I don’t call any of this “hypocrisy,” because that term properly refers to the difference between private behavior and public words, and in the case of climate alarmism there is no attempt to hide the behavior or to make it match the words. So, for instance, the Defense Innovation Board, a group sponsored by the Pentagon and chaired by former New York Mayor Michael Bloomberg, issued two studies this month recommending the reconstitution and strengthening of America’s defense industrial base. The reports have merit. But following all their recommendations would require the procurement of vast arrays of manufactured materials produced with natural gas, petrochemicals and coal. Meanwhile, Mr. Bloomberg oversees two nonprofit organizations, Beyond Coal and Beyond Petrochemicals, whose stated aim is to end the country’s use of natural gas, petrochemicals and coal.
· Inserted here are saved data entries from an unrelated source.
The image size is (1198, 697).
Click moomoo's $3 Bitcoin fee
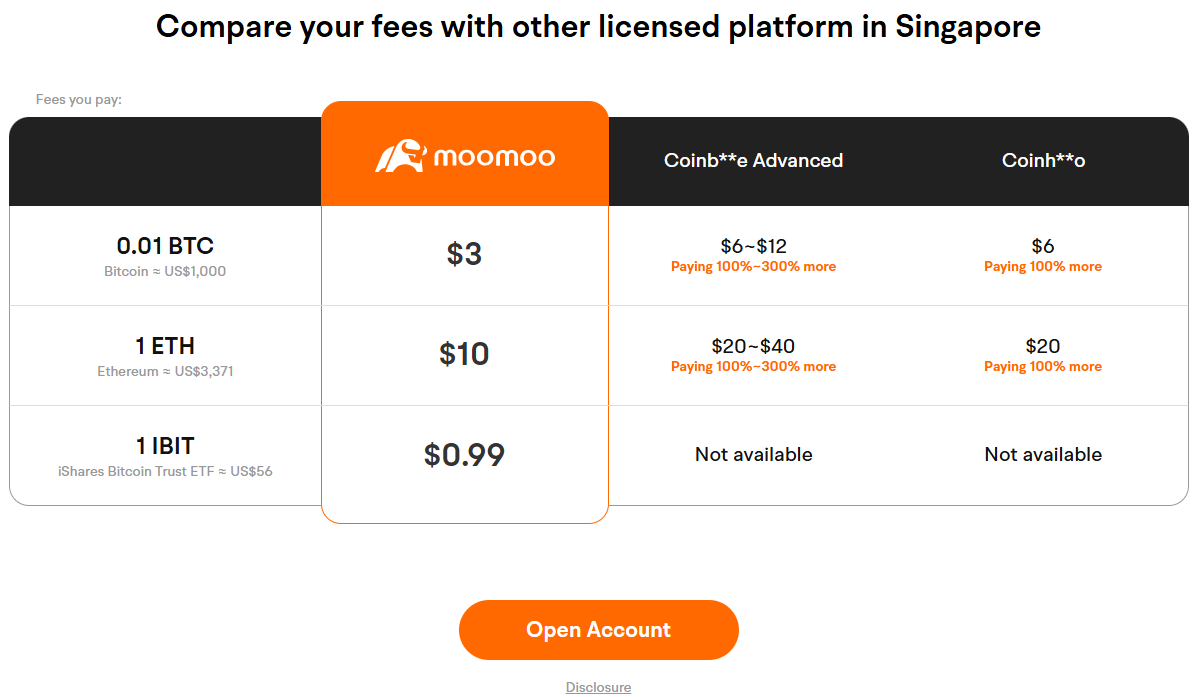point(464,254)
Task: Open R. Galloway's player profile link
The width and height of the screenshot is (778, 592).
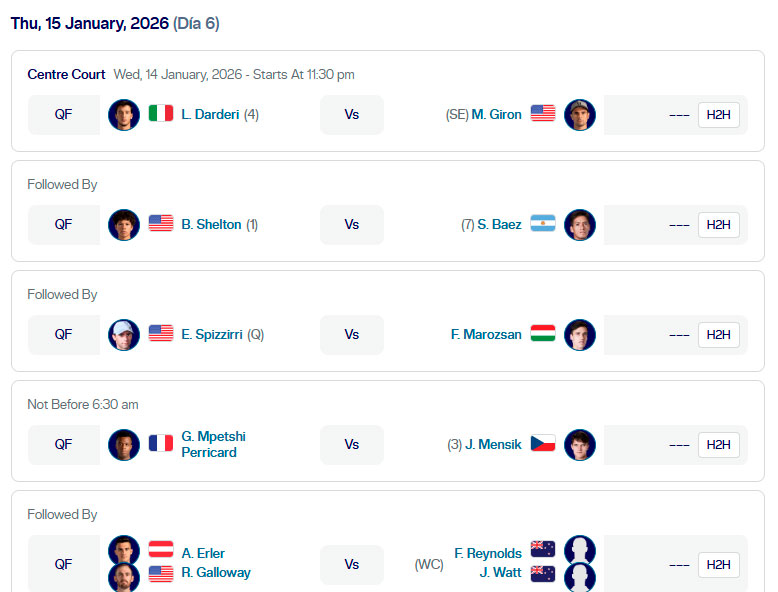Action: pos(216,573)
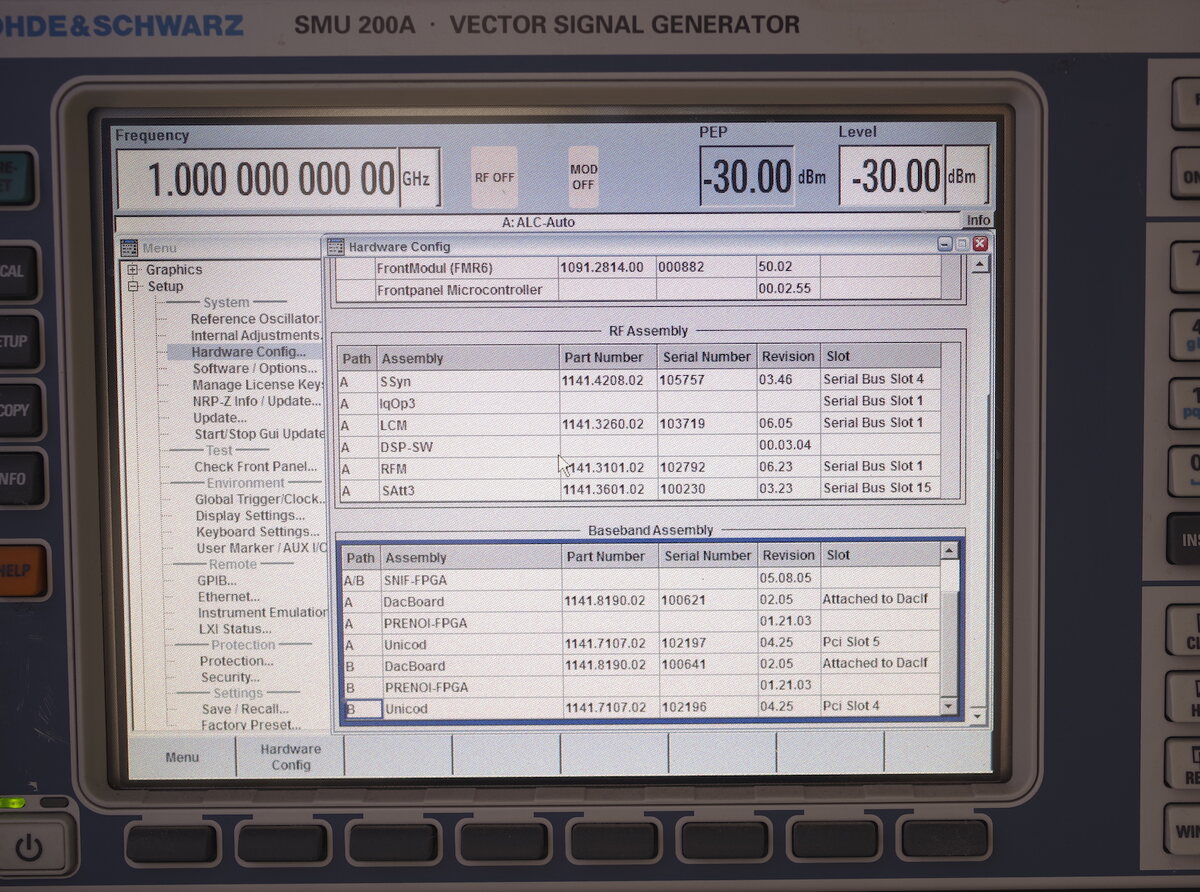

Mr. Bloomberg isn’t embarrassed by the contradiction. He hasn’t tried to explain it, except indirectly in a vaguely worded Washington Post
op-ed, co-authored with David H. Berger. “The technology needed to make today’s advanced military supplies,” Messrs. Bloomberg and Berger write, “relies on computer chips more than blast furnaces and on research labs more than assembly lines.” Sure. But it does rely on blast furnaces and power stations of the sort Mr. Bloomberg’s activist groups want to shut down. Which will make any thinking person wonder if he believes the catastrophism emitted by his nonprofits.